Here is a technique for fish and it is now my husband's favorite way to eat fish and without tarter sauce. There are no exact measurements. A free form recipe that I make on the fly depending on how much fish I have on hand.

Butter Sauce Ingredients:
4 to 8 tbsp room temperature butter
2 to 3 tbsp capers drained and smooshed (technical term)
1/4 to 1/3 cup lemon juice

Cooking the fish:

Rinse off the fillets and damp dry. Flour and set aside to let the flour cling. Re-flour again just before cooking.

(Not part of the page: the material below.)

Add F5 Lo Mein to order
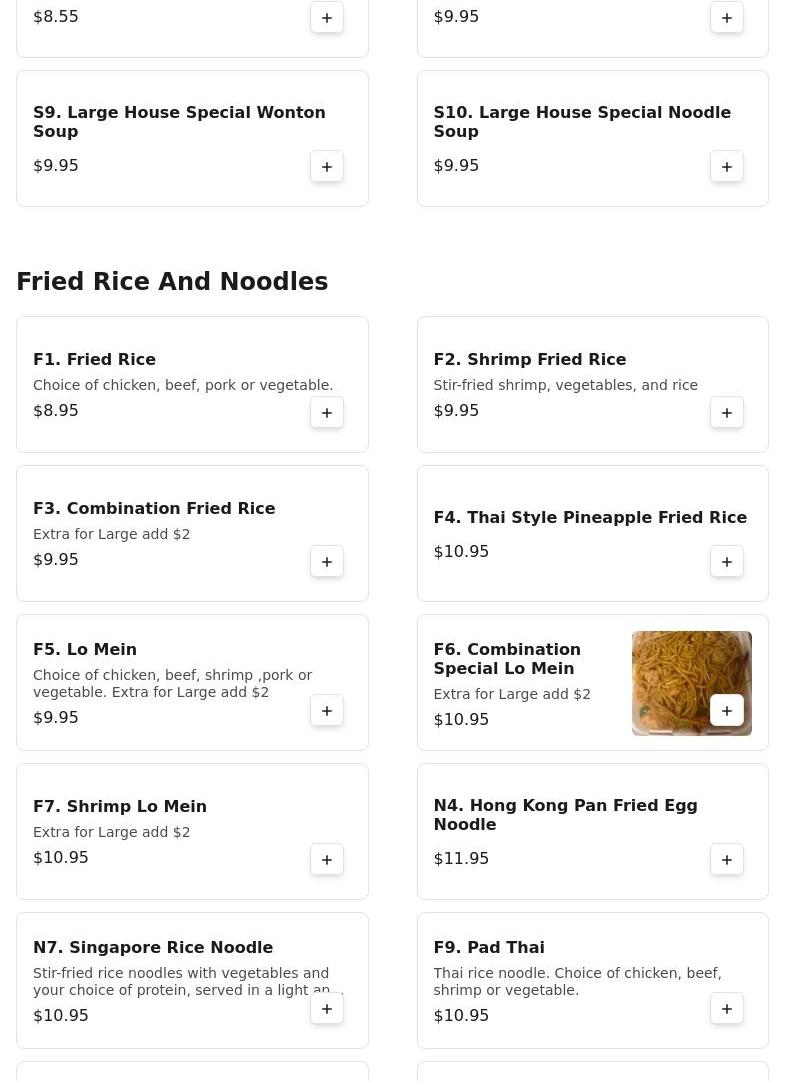coord(327,711)
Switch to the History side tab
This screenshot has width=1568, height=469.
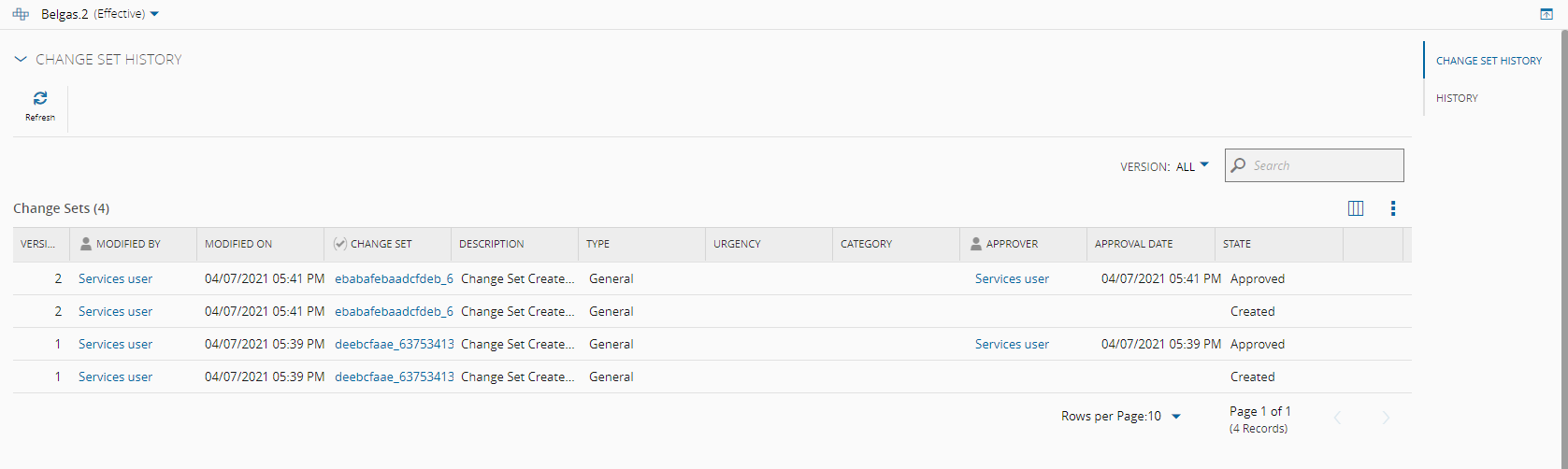coord(1457,98)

Put a thin layer of peanut oil in a skillet and get it VERY hot before adding the fish. Place the fillets in the pan and cook briefly until crusty and golden brown on one side. Carefully flip over (using two spatulas when cooking sole so it doesn't break apart) and cook until brown on the other side. Thin fillets like sole will only take a few minutes to cook. Thicker fish like snapper as much as 5 to 6 minutes. DO NOT OVER COOK THE FISH. Nothing worse than dried out over cooked fish......this is probably why the tarter sauce conundrum came about. Your fish should be flaky but still moist inside. Barely translucent. Place the fillets on a warm platter.

Make the sauce:
There should be barely any peanut oil in the pan. If there is then drain it but leave the browned bits of flour. Remember you are not deep frying the fish and the hot hot hot oil should be just enough to keep it from sticking to the pan.
In the hot skillet over a fairly high heat add the butter and swirl it around until it begins to sizzle. Add the capers and smoosh them a bit in the butter to release more of their flavors. Cook until the butter starts to turn a golden brown (not black). Be careful it won't take more than 10 seconds to go from brown to black. Remove from the heat and pour in the lemon juice. It will sizzle and pop. Immediately pour the sauce over the fillets.

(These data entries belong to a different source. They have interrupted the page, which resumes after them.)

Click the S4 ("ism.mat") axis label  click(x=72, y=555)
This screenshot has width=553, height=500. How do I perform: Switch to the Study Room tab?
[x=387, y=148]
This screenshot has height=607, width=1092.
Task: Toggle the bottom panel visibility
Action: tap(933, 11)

Enjoy with a fresh Ceasar salad, steamed asparagus, couscous or other pasta and of course a crisp white wine.

For you sportsmen who catch Blue Gill or Croppie or Bass, this also an excellent way to cook those fishes.

Homemade Newtons (Fig or Apricot)

Fresh soft and wholesome cookies for adults and children. These take just a bit more time than a standard drop cookie but so worth it. You can use figs as the recipe indicates, but I prefer an apricot or even strawberry rhubarb filling.

Home Made Newtons

1/3 cup butter
1 cup packed brown sugar
2 eggs
1 tsp vanilla extract
1/4 cup wheat germ
1 cup all-purpose flour
1 1/4 cups whole wheat flour
1/4 tsp baking soda
2 tsp baking powder
1 tsp orange or lemon zest
1/8 tsp or less salt

Optional: finely chopped walnuts about 1/2 cup


Fig Filling

2 cups dried figs, finely chopped (or dried apricots)
1 1/3 cup water (or substitute some more lemon juice if you like a tarter filling)
3 Tbs lemon juice or orange juice
1/3 cup sugar


Cream the butter and brown sugar very well. Add the eggs and beat until light. Add the vanilla. Mix together the dry ingredients and add to the creamed mixture one third at a time and beat well. Briefly knead the dough. Wrap in plastic and refrigerate for a couple of hours,.

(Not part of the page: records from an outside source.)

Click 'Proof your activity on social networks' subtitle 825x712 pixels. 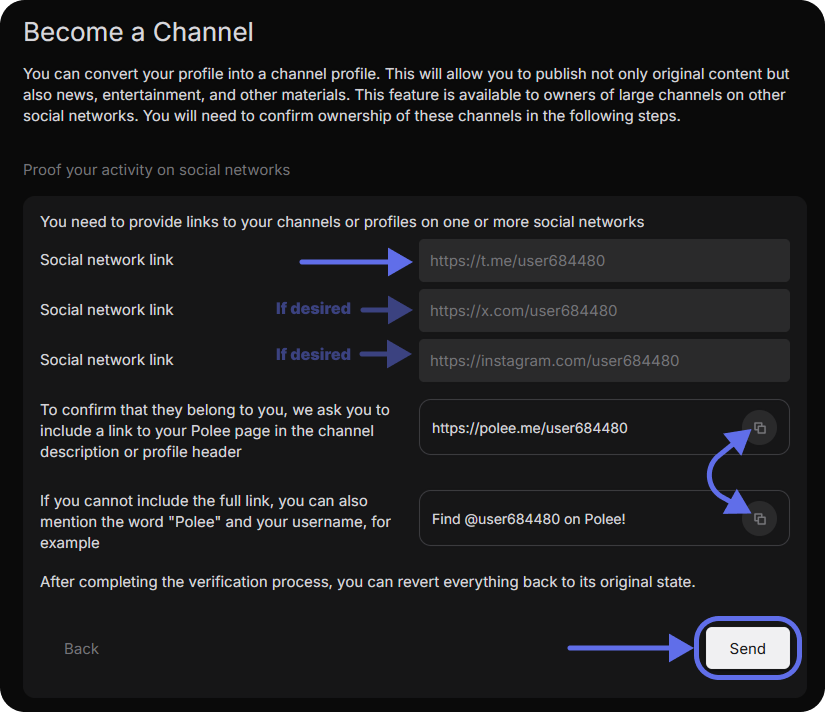point(156,170)
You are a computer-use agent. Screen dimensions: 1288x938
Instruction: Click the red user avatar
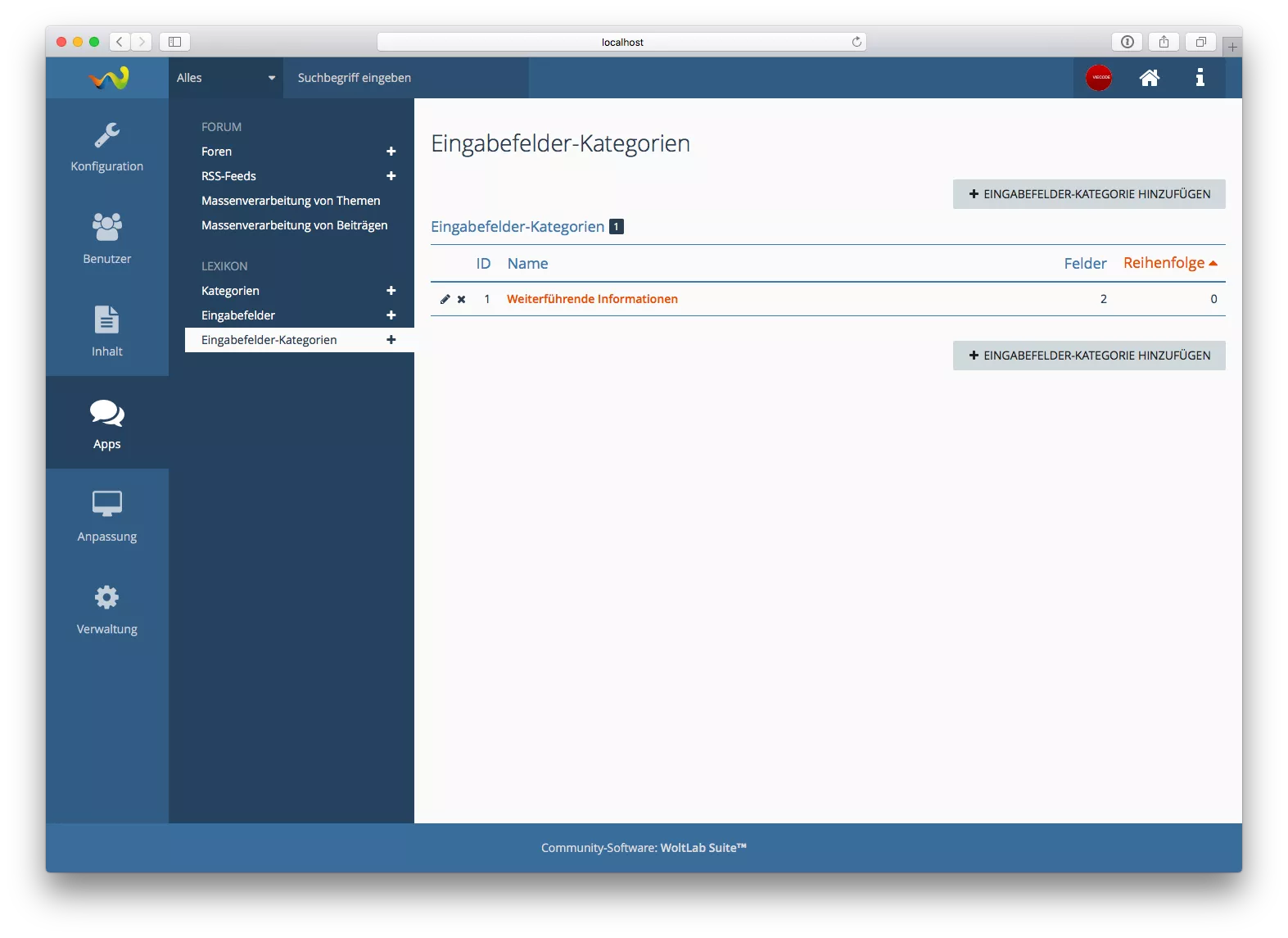click(1099, 78)
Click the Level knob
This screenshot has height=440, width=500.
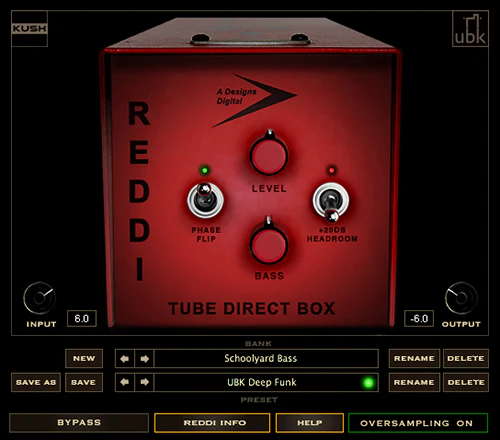(x=269, y=156)
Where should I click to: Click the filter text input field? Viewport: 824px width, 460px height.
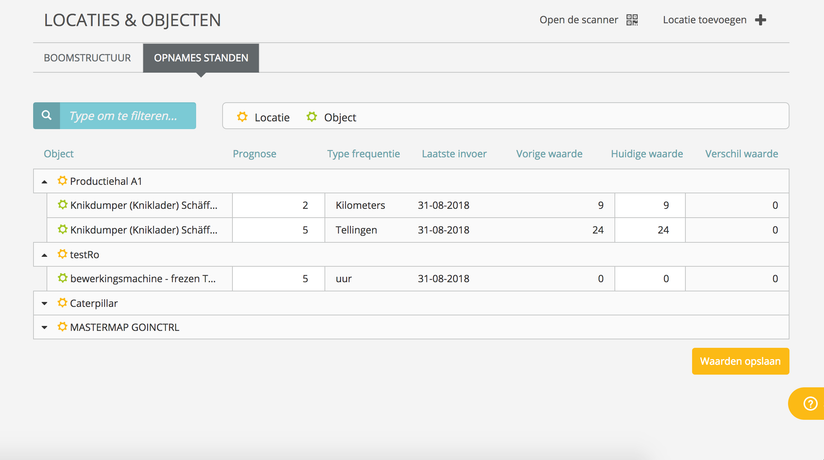point(128,116)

Meanwhile: make the filling. Combine the chopped dried fruit and rest of filling ingredients in a medium saucepan and bring to a boil while stirring. Reduce heat to a simmer and cook for about 10 to 15 minutes until thickened. Cool.

Roll out the dough into about a 14 inch square. Cut into three strips. Mound 1/3 of the filling down the center of each strip. Using an offset spatula flip the long sides over to slightly overlap. Press gently to seal and carefully transfer to a greased cookie sheet. Leave 3 inches space between the strips. Cut crossways into seven or so equal 1 inch pieces but do not separate.

Bake in preheated 375 degree oven for 13 to 15 minutes or until the cookies are puffy and firm to the touch. Everyone's oven cooks at a slightly different pace. You want the cookies done but not hard. Cool for about 15 minutes and then separate the pieces and place on a wire rack to completely cool.

I prefer the tarter "California Style" dried apricots that have been treated with sulphur to retain their bright orange colour, over the more readily available "Turkish Style". If you use the Turkish apricots you might want to reduce the sugar just a bit. A nice touch is to add a bit of Grand Marinier in the filling with either the figs or apricots.